WHAT YOU NEED TO DO
1 > From the passage on attitudes toward gay rights, list every age group given with its percentage supporting gay marriage.
2 > In the passage on attitudes toward gay rights, who signed the repeal of the "Don't Ask, Don't Tell" policy into law, and in what year?
3 > Continue the passage on attitudes toward gay rights from where it stops.

EXERCISE PASSAGE
+ + + + + + +

The landmark ruling, Lawrence v. Texas (2003), is often cited as the beginning of the current gay rights movement. Since the time of that ruling, attitudes toward acceptance of gay rights have shown a clear cultural shift. As Kite (2011) notes, the sheer number of polls now tracking issues such as support for gay marriage, gay adoption, and gays in the military surely indicates that attitudes are changing and are likely to continue to do so. Other recent changes include the repeal of the U.S. military’s “Don’t Ask, Don’t Tell Policy,” signed into law in 2010 by President Barack Obama, and the Supreme Court rulings overturning portions of the Defense of Marriage Act (United States v. Windsor, 2013) and the ruling on California’s Proposition 8 (Hollingsworth v. Perry, 2013) that resulted in gay marriages being resumed in that state. However, national opinion polls also show that acceptance of gay rights is much greater among younger than older people; percentages supporting gay marriage are lowest for those 65 years and older (32%) followed by those 50-64 (37%), those 30-49 (40%), and those 18-29 (59%; Jones, 2009). Other factors that predict anti-gay prejudice include gender, religiosity, and level of education (Herek, 2000). Acceptance of gay civil rights is also becoming more widespread in Western Europe, but remains very low in African and the Middle East (Pew Global Attitudes Project, 2007).
Despite these recent visible changes in Western societies, sexual minorities continue to face harassment, criminal victimization, verbal abuse, and other forms of hostility because of their sexual orientation (Herek, 2009). Looking only at recent change also masks the experiences of older sexual minorities who were, historically, largely invisible. For example, Phyllis Lyon and Del Martin, founders of Daughters of Bilitis, both reported on the National Public Radio Show Fresh Air (2008) that when they realized they were attracted to women, they thought they were the only ones. Other landmark historic events deserve attention, including the Stonewall riots, and Evelyn Hooker’s groundbreaking work demonstrating that mental illness was not more prevalent in gay men than in heterosexual men, and the decision of the American Psychiatric Association to remove homosexuality as mental illness from the Diagnostic and Statistical Manual of Mental Disorders (American Psychiatric Association, 1980). It is important to understand how these events opened the way for the attitude changes we are witnessing today.

+ + + + + + +

EXERCISE DATA
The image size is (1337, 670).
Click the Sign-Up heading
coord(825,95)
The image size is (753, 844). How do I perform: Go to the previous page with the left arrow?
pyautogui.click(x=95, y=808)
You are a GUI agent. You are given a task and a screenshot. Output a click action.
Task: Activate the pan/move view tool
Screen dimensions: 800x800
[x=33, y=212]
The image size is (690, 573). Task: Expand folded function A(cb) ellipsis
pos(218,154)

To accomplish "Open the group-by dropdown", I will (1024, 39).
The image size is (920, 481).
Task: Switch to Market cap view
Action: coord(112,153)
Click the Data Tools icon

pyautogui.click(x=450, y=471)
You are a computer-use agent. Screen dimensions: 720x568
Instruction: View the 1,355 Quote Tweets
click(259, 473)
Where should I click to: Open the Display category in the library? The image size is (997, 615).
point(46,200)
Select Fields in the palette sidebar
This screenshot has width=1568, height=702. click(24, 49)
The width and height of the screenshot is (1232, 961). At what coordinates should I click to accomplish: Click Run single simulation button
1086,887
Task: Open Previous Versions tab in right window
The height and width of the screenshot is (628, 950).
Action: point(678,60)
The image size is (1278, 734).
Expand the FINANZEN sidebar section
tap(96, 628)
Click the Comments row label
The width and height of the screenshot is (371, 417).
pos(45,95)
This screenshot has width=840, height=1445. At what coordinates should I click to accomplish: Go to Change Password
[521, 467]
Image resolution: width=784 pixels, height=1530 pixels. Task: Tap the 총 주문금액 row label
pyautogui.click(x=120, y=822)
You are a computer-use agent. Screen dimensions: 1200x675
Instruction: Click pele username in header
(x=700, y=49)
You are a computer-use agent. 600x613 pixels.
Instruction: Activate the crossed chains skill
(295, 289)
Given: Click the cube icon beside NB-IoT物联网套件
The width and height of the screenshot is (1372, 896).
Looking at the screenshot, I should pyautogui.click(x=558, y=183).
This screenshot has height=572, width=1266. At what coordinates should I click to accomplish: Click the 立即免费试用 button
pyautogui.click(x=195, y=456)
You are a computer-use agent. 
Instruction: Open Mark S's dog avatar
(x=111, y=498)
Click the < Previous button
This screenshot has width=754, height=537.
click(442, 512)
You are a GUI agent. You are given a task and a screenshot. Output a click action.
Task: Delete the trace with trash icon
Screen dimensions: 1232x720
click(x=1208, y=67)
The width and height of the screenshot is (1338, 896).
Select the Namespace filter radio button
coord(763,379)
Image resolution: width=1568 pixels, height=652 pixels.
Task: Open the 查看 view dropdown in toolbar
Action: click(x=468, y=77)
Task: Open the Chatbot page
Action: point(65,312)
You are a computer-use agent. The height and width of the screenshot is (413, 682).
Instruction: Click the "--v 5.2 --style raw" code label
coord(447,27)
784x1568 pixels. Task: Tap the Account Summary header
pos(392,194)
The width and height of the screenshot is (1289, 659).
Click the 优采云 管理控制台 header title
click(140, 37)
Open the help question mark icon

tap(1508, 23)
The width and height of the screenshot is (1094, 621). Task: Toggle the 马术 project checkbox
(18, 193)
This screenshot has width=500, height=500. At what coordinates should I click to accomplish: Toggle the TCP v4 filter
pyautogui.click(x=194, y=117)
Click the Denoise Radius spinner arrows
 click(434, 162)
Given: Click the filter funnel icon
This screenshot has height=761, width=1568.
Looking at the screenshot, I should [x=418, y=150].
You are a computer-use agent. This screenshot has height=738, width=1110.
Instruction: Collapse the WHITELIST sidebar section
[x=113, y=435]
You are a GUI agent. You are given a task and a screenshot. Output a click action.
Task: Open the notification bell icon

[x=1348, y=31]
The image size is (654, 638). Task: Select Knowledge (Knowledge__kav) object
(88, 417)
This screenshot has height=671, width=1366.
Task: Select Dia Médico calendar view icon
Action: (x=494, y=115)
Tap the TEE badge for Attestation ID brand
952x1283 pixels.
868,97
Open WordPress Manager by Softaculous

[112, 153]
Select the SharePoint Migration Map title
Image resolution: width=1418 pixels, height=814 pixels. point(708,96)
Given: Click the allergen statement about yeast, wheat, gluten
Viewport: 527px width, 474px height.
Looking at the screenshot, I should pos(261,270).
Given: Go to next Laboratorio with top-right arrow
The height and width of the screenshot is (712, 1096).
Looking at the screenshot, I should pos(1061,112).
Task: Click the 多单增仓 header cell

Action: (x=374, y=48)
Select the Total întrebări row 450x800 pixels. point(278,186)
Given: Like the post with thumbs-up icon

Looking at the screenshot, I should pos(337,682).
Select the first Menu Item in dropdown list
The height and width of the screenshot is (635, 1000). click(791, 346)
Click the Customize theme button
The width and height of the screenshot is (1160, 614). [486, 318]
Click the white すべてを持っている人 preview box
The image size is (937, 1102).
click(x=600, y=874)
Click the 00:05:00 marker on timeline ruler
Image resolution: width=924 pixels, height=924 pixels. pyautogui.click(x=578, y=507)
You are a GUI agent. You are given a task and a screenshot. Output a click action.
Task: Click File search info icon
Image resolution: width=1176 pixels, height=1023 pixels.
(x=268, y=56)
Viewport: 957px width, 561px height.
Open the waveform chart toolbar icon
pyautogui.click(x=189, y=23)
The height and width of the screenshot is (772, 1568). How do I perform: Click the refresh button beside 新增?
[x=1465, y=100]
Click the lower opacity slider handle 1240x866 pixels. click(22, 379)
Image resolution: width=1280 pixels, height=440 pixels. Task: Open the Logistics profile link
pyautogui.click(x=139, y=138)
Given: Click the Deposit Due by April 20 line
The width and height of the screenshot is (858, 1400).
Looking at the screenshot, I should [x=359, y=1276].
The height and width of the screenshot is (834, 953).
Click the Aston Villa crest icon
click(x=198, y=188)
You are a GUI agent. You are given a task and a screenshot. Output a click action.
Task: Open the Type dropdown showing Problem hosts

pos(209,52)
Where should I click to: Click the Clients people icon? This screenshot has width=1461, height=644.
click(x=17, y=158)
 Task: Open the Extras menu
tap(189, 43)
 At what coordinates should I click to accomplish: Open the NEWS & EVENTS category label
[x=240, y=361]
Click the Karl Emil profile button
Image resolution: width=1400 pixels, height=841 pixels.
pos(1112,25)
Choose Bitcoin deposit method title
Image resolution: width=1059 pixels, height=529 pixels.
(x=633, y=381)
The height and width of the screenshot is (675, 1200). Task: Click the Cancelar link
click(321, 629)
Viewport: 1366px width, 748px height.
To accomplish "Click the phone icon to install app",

+ + + + + + +

WRITTEN RESPONSES
1 >
65 years and older: 32%
50-64: 37%
30-49: 40%
18-29: 59%

2 > President Barack Obama signed it into law in 2010.

3 >
American Psychiatric Association (1980). Diagnostic and statistical manual of mental disorders (3rd ed.). Washington, DC: Author
Fresh Air (Producer). (2008, August 29). Lesbian activist, Pioneering journalist Del Martin [Audio]. National Public Radio. Retrieved from http://www.npr.org/templates/story/story.php?storyId=94105031
Herek, G. M. (2000). The psychology of sexual prejudice. Current Directions in Psychological Science, 9, 19-22. http://dx.doi.org/10.1111/1467-8721.00051
Herek, G. M. (2009). Hate crimes and stigma-related experiences among sexual minority adults in the United States: Prevalence estimates from a national probability sample. Journal of Interpersonal Violence, 24, 54-74. http://dx.doi.org/10.1177/0886260508316477
Hollingsworth v. Perry, 570 U.S.___ (2013).
Jones, J. M. (2009). Majority of Americans continue to oppose gay marriage. Princeton, NJ. Retrieved from http://www.gallup.com/poll/118378/Majority-Americans-Continue-Oppose-Gay-Marriage.aspx
Kite, M. E. (2011). (Some) things are different now: An optimistic look at sexual prejudice. Psychology of Women Quarterly, 35, 415-522. http://dx.doi.org/10.1177/0361684311414831
Lawrence v. Texas, 539 U.S. 538 (2003).
Pew Global Attitudes Project (2007). World publics welcome global trade--but not immigration. Retrieved from http://pewglobal.org/reports/pdf/258topline.pdf
United States v. Windsor 12–307 (2013).